Direction:
Gather every line in the items below that contains the word "Select", and copy each of those lines in full.

┌──

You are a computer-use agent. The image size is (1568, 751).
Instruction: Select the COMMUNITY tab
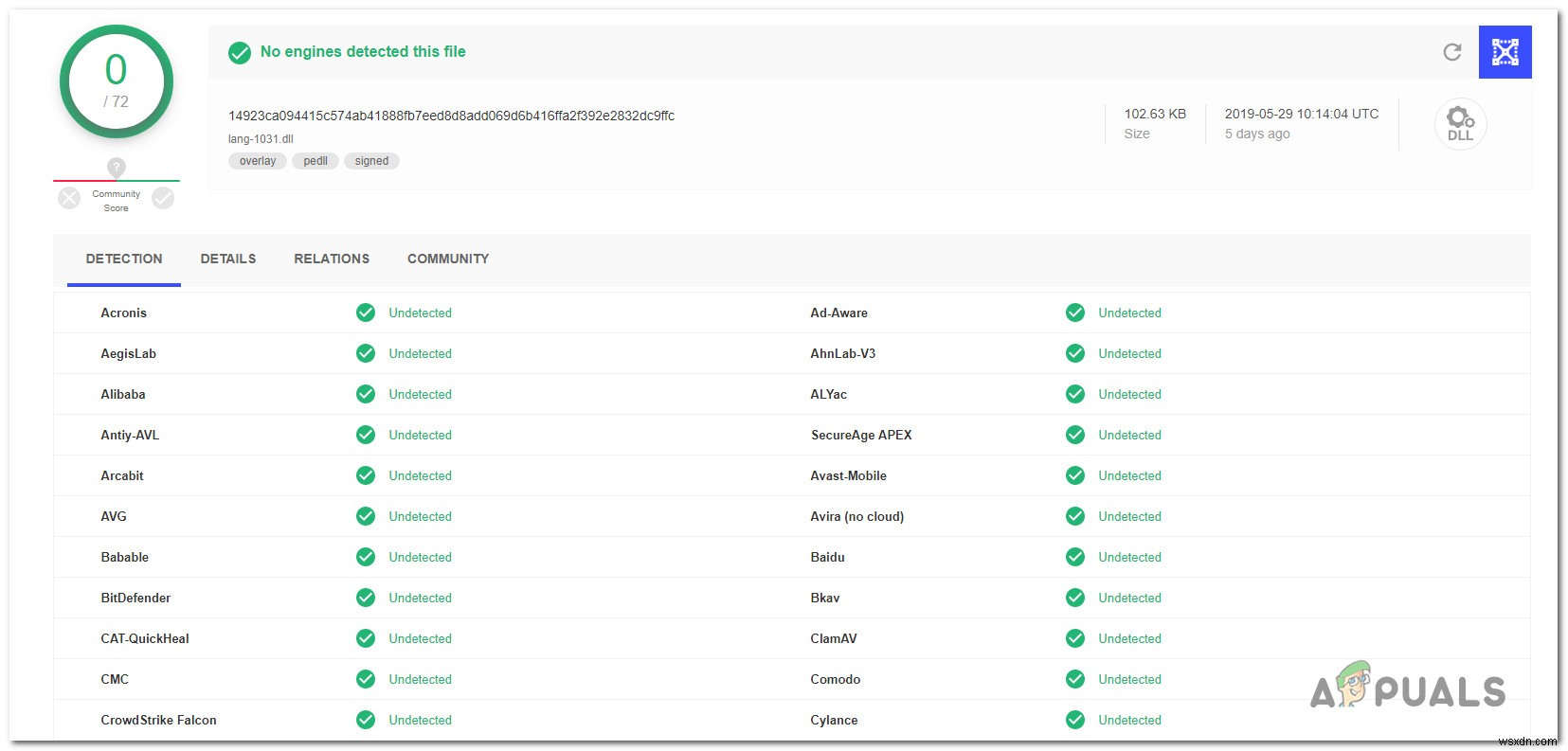click(448, 259)
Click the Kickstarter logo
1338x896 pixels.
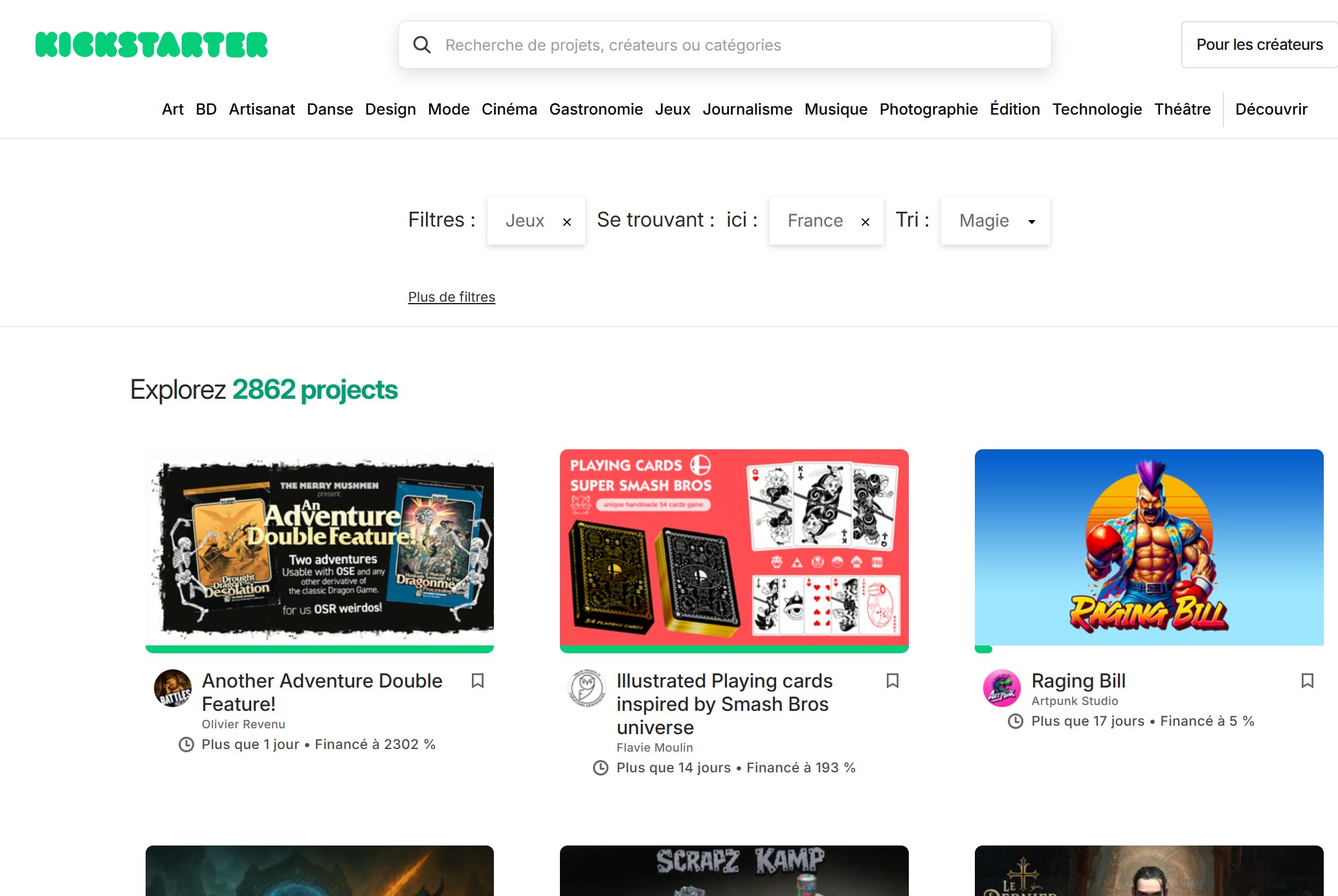[x=151, y=45]
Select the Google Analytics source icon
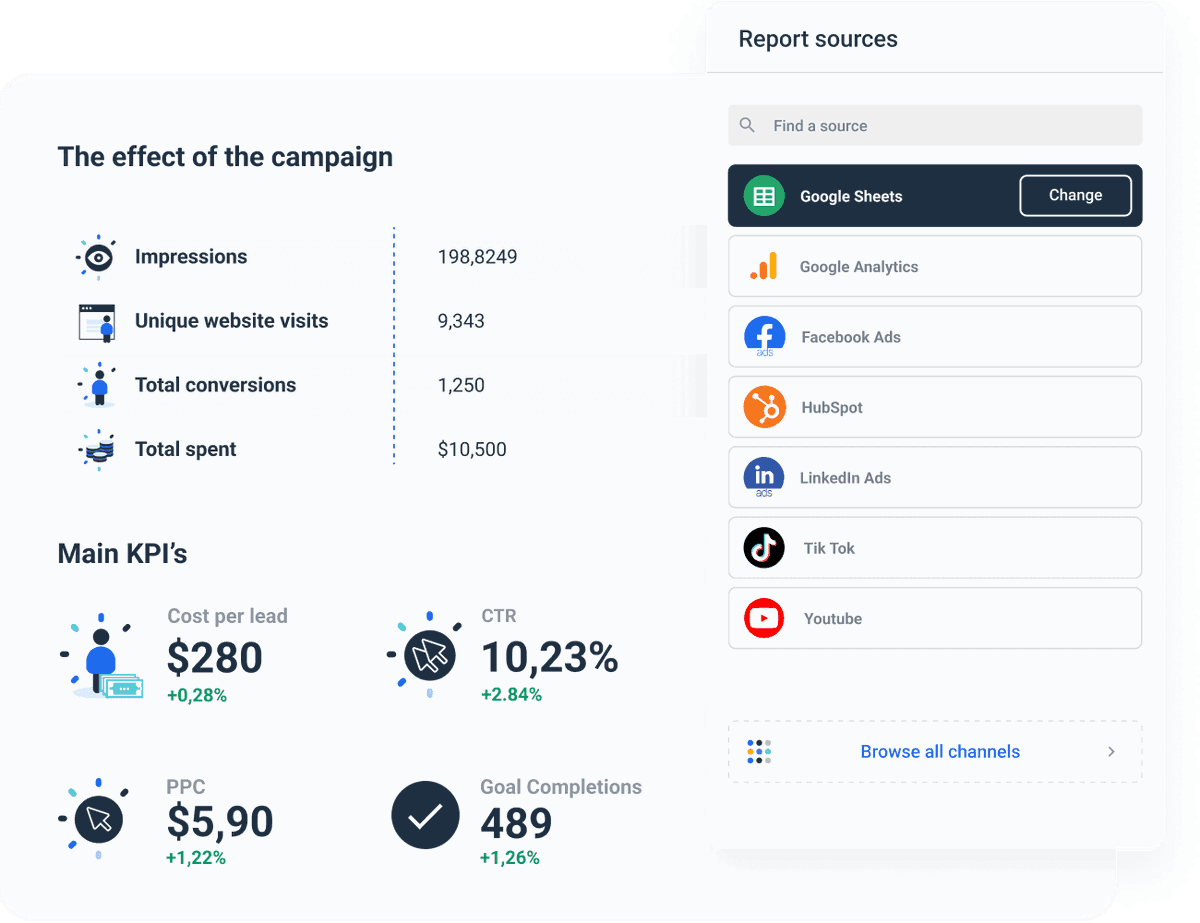 pyautogui.click(x=764, y=266)
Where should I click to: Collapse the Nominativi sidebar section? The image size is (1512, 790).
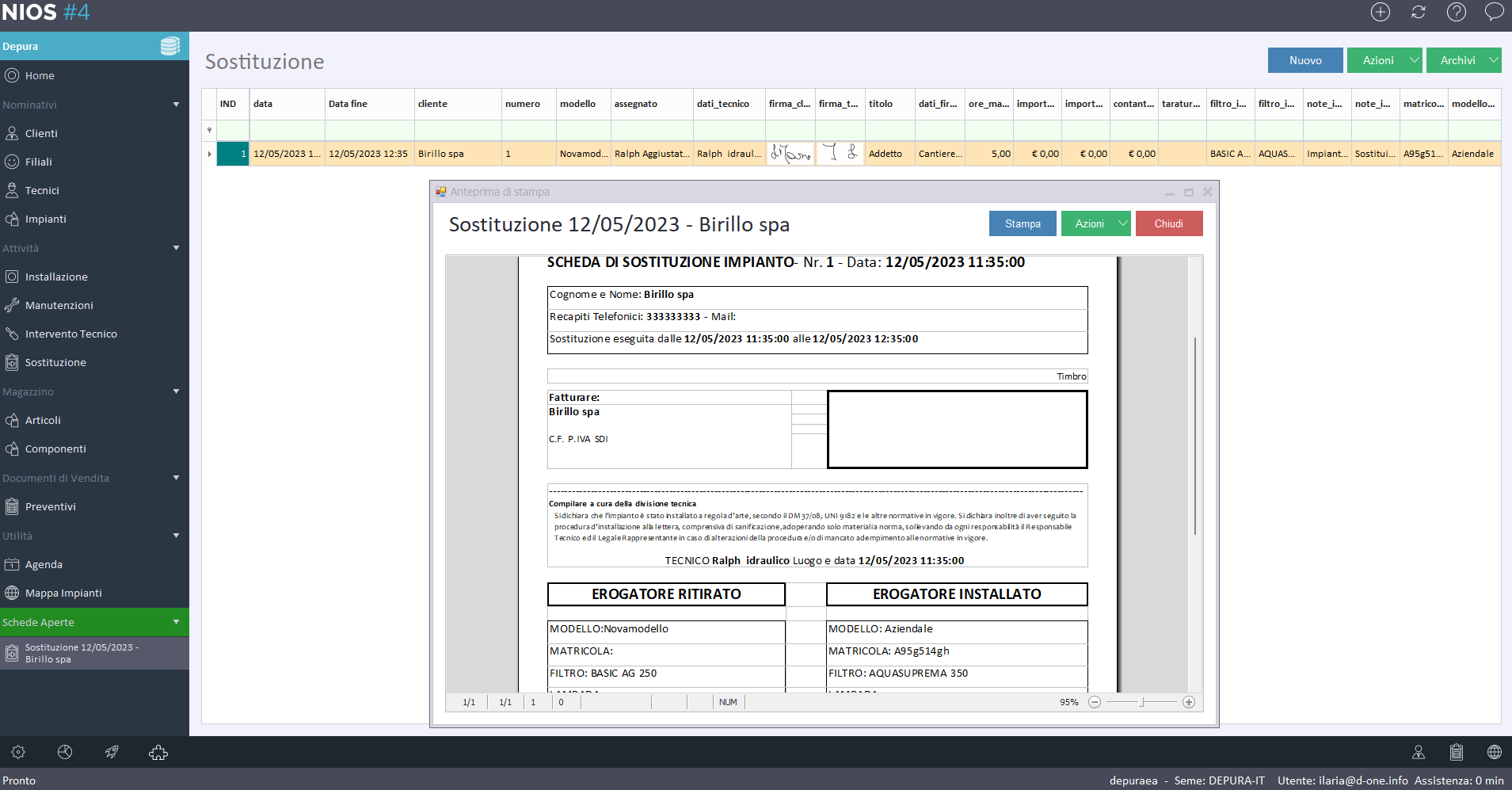[176, 105]
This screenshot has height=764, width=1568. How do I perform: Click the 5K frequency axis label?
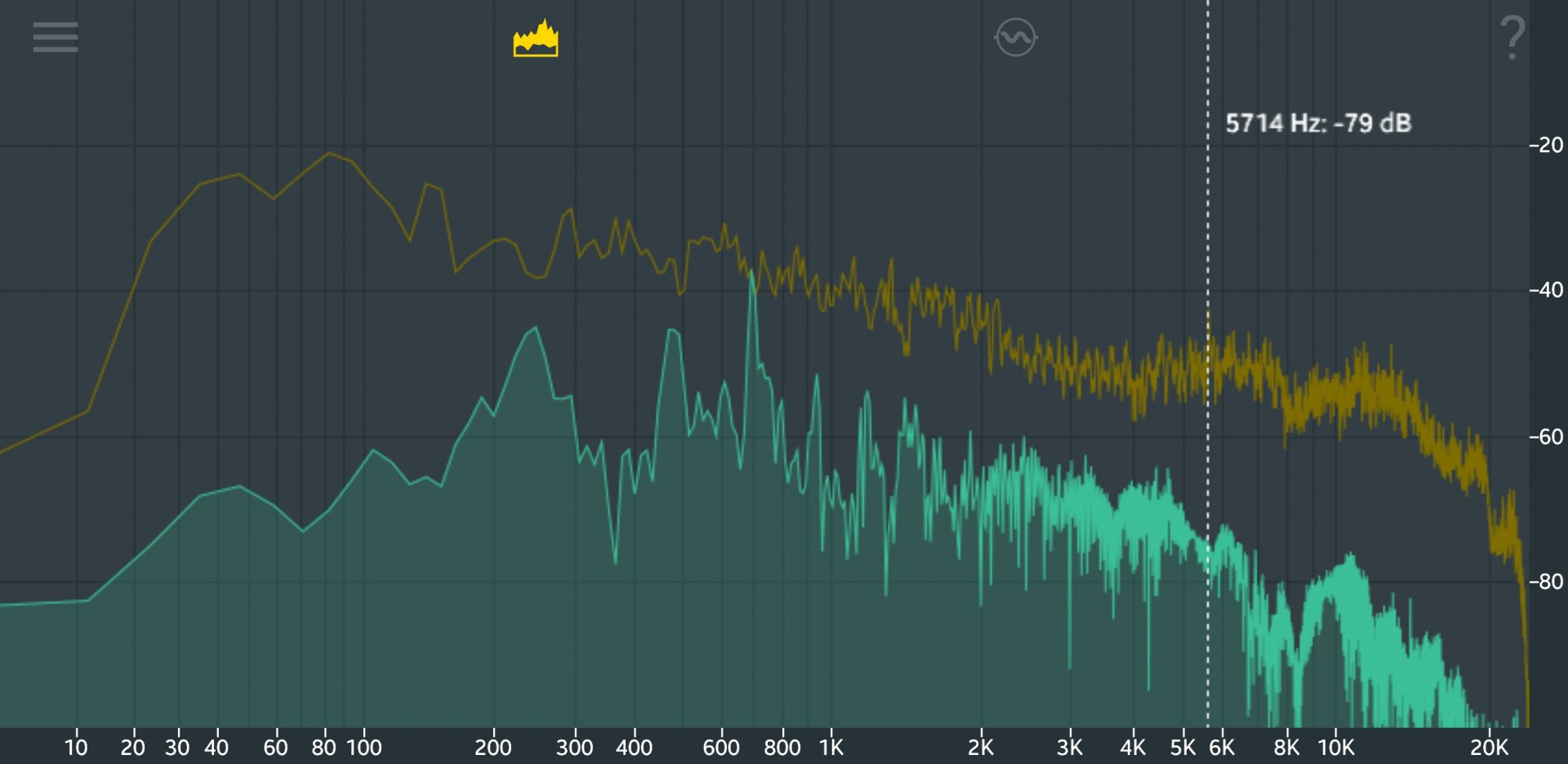1182,747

└──

Solution to this task:
Instruction: Select the COMMUNITY tab
Select the Google Analytics source icon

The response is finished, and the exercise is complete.